Geheimdienst-Chatbots verwickeln Pädophile und politisch Verdächtige in Internet-Gespräche

Klingt reißerisch, diese Überschrift? Nicht reißerisch genug, meint die amerikanische Electronic Frontier Foundation:
According to an inadequately redacted document publicly available on the federal government’s contracting site, FBO.gov, Sgt. Star is built on technology developed for the FBI and CIA more than a decade ago to converse with suspects online. From the document: LTC Robert Plummer, Director, USAREC PAE, while visiting the Pacific Northwest National Laboratories (PNNL) in late 2003, discovered an application developed by NextIt Corporation of Spokane, WA, that PNNL identified for the FBI AND CIA. The application used chat with an underlying AI component that replicated topical conversations. These agencies were using the application to engage PEDOPHILES AND TERRORISTS online, and it allowed a single agent to monitor 20-30 conversations concurrently.
Will sagen, es geht den Verfolgungsbehörden nicht nur ums Mitlesenm Mithören und Zuschauen, sondern ums automatisierte Aushorchen. Wie paranoid muss ich werden?
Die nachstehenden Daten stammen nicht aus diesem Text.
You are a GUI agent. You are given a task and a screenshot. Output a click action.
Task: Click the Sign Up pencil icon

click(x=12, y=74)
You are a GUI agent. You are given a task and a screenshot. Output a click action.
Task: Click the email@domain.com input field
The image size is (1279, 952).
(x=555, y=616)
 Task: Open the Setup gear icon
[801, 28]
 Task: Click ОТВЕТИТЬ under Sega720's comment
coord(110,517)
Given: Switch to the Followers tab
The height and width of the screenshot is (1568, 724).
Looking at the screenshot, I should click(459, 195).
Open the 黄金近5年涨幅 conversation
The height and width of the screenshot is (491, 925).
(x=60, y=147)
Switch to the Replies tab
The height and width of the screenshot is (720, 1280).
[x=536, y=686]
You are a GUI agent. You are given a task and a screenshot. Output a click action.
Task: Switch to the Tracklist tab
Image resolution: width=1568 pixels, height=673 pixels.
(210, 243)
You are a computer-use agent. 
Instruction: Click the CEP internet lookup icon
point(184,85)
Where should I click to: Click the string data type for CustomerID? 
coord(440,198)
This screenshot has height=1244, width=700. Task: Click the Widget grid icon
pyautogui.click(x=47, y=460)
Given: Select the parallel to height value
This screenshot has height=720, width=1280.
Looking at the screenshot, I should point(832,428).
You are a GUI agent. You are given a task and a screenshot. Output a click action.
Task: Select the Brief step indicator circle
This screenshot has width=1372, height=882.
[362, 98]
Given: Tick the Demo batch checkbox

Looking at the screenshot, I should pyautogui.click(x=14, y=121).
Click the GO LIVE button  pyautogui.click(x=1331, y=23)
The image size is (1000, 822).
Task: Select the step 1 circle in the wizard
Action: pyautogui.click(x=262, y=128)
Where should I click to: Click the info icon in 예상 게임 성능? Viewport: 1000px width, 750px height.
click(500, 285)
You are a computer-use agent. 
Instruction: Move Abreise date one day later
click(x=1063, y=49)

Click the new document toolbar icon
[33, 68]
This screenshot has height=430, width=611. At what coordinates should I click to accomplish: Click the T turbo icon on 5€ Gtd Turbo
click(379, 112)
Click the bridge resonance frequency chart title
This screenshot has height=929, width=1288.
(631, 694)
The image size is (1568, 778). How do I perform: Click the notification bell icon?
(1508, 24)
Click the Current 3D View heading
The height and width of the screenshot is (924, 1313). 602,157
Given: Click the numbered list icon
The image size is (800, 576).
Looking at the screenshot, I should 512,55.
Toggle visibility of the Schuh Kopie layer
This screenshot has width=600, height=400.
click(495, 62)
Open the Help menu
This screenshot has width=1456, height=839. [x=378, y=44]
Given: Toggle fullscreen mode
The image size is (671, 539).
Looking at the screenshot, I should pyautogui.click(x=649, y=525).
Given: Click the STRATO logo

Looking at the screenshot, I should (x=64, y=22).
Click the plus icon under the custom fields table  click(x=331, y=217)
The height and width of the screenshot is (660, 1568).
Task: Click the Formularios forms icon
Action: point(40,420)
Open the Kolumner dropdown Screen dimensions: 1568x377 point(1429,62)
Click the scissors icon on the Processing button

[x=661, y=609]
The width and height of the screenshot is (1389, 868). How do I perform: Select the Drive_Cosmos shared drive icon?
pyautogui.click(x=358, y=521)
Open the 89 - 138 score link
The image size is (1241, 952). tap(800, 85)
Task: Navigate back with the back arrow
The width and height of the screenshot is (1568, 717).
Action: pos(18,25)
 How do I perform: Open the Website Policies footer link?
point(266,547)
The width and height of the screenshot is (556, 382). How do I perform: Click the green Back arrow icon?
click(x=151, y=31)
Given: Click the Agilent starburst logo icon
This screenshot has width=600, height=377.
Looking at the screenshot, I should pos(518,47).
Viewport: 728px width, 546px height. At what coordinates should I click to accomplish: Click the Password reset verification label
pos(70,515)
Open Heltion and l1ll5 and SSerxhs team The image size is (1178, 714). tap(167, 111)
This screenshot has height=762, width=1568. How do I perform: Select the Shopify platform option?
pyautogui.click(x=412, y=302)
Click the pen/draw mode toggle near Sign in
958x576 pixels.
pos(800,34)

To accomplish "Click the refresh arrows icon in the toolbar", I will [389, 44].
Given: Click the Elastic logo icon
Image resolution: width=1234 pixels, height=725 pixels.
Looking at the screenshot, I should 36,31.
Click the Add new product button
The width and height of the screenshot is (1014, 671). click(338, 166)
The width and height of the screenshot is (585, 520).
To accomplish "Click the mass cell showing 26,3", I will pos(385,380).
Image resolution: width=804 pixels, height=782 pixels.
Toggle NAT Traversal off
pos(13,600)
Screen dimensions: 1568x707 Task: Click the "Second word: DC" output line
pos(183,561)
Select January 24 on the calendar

As in the context of data mining, a computer equipped with artificial intelligence is capable of engaging thousands of individuals simultaneously, twenty-four hours a day. But here the agent is able to leverage the power of computers to persuade via carefully orchestrated social tactics known to elicit responses in humans. In an age of national security and targeted advertising, citizen and consumer information is at an all time premium. Techniques of AI and HCI [Human-Computer Interaction] create the opportunity for institutions to leverage the human tendency to anthropomorphise and other advantages computers hold over humans (ubiquity, diligence, trust, memory, etc.) to facilitate an otherwise impracticable depth and breadth of data collection.